::: Document segment

Saturday, July 24, 2010

Passive Aggressive Googling

Mike follows Shane Jones on Twitter. I don't because I have a thing about following too many famous people. Yet following famous people is pretty much what Twitter is about. You don't exactly get to see or talk to them, but, if they use Twitter right, you can find out that they are nostalgic for Queen or The Spice Girls or Coldplay, that they think timber wolves are the noblest animal, or that they hate the side braid. These are also things you'd probably learn about them if you were actual friends. It's highly similar to hanging around a person in real life, but they don't (usually) know you're doing it, and they don't have to hear back about it from you unless they want to.

Anyway, Shane Jones tweeted the following:

On train. Almost googled if I had soup in cabinet back home.

Mike was privy to this; I was not. Mike shared it with me. Now we both know. Mike has never done or considered this peculiar usage of Google.

I absolutely have.


Google is about knowing things, right? Google is about filling gaps in one's knowledge as soon as those gaps appear. This is conventionally, it seems, the "right" way to use Google, just as there is a "right" way to use Twitter, a way that, to other users, makes you appear to be a native to the form. There's codes: RT, FF, HT. There's a way to use hashtags if you're serious and a way to use hashtags ironically. There's even a peculiar way of leaving off final punctuation to achieve a particular tone, often a breathless tone, as if to say you had to finish this tweet but you ran out of characters. As if there's more to be said--usually about something about which there is exactly 140 characters to be said. Likewise, good Googlers not only use Google as an encyclopedia ("Who is COREY FELDMAN? I'd like to know more about AFRICAN BUFFALO.") but as a more targeted researcher ("AFRICAN BUFFALO KILLED 2009"), a troubleshooter ("TOSHIBA NB205 HIBERNATES TOO FAST"), a how-to guide ("CHANGE TAILLIGHT BUICK CENTURY 2003"), and a dictionary ("Cory Feldman." Did you mean: COREY Feldman?) Using Google to fill in these knowledge gaps is so intuitive to most of us that there's a site to help (and shame) people who don't seem to understand the ease and breadth of Googling. (How does Google work?)

But, as Shane Jones' post indicates, there's other ways and other reasons we might want to know something. And as Google becomes the primary way we expect to extend our knowledge, it's only natural that we start to Google things that provide these forms and functions of knowledge. In Shane's case, we see knowledge having the power to remind one of things once known, to help one plan, to reassure. Do I have soup at home? I'd like to know. And Google has rarely failed me when there were things I wanted to know in the past.

::::::
::: Rows

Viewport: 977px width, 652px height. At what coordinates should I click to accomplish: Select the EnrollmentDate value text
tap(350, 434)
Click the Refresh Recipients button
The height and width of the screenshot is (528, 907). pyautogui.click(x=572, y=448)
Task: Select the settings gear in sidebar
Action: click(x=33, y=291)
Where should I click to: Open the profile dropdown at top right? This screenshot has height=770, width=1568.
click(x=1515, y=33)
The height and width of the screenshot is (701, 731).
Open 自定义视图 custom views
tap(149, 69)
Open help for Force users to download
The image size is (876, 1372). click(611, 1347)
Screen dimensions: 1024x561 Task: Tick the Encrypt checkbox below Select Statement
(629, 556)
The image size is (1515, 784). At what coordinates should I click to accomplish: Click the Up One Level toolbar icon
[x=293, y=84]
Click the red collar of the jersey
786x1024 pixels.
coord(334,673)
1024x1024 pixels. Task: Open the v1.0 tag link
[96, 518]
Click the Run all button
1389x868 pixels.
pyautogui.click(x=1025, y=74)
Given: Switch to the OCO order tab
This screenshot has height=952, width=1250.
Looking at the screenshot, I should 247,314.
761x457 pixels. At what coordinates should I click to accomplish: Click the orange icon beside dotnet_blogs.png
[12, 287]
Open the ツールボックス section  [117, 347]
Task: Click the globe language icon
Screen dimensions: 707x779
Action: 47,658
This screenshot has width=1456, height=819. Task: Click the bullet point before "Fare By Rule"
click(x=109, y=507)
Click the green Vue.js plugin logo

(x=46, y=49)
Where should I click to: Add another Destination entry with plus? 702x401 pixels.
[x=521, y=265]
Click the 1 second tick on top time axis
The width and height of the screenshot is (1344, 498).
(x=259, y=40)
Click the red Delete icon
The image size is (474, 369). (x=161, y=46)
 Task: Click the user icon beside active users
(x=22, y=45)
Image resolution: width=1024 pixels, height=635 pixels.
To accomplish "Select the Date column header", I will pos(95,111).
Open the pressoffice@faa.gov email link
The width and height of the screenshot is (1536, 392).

::::::

**Written task**
Resume the blog post about Googling things like whether there's soup at home, writing on from its last sentence.

**Reply to the task**
Anymore, Google usually serves the purpose of reassuring me that I do in fact know the things I think I know. In the course of writing this post, I have already Googled "shane jones twitter," "twitter codes," "cory feldman" [sic], and "african buffalo." In the first two I was getting myself more quickly to original sources of knowledge I already knew to exist--Shane Jones' Twitter page and a list of Twitter codes I've previously accessed. In the latter two, I was checking to make sure these things (Corey Feldman and African buffalo) in fact existed, that they were what I thought they were, that they were the references I meant them to be. In none of these cases did I want to know anything new about the search term; I just wanted to assure myself that I was using the object of those search terms correctly in unique writing. We perhaps use our knowledge itself less frequently than we use our knowledge to check our knowledge. Do I know that? Did I hear that? Do I remember where the soup is? Do I remember correctly buying it at all?

And I use Google to make myself feel better, to calm myself down. This morning I searched "tartar," then "light tartar," then (when that turned up results for light tartar sauce) "light tartar teeth," then "early signs of plaque," then (upon the search returning images of early signs OR plaques, and applying knowledge from earlier searching mistakes) "early signs of plaque teeth." The knowledge problem here? I feel funny about my teeth. I looked in the mirror last night and they looked a little off color. I have great teeth, and thus have never really experienced tooth disillusionment before, and so I wanted Google to tell me that my teeth were, in fact, nothing to worry about. Google pretty much complied (though I should really probably try to get them cleaned, when I can). Knowledge problem resolved?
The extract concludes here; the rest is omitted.